The input -
########################################
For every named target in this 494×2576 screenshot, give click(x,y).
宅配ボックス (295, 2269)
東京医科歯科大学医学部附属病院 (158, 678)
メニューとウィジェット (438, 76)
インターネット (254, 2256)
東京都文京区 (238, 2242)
########################################
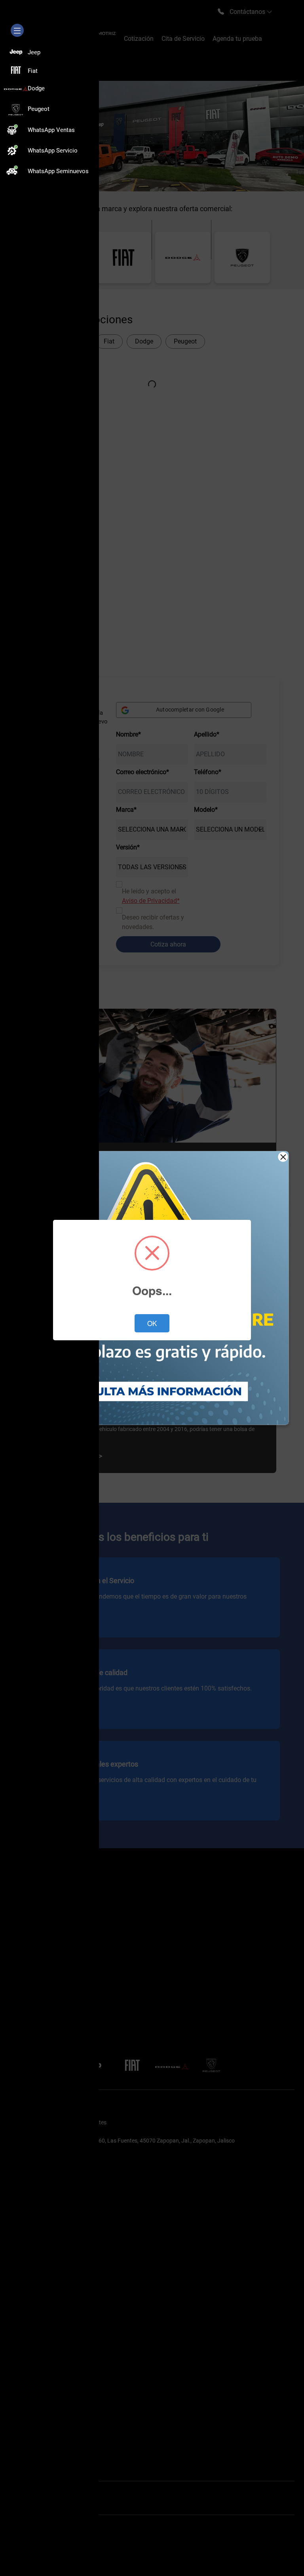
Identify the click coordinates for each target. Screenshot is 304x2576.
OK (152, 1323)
########################################
Exercise -
Your answer must be the number of lines above that contain the word "click", stated alone.

Output -
2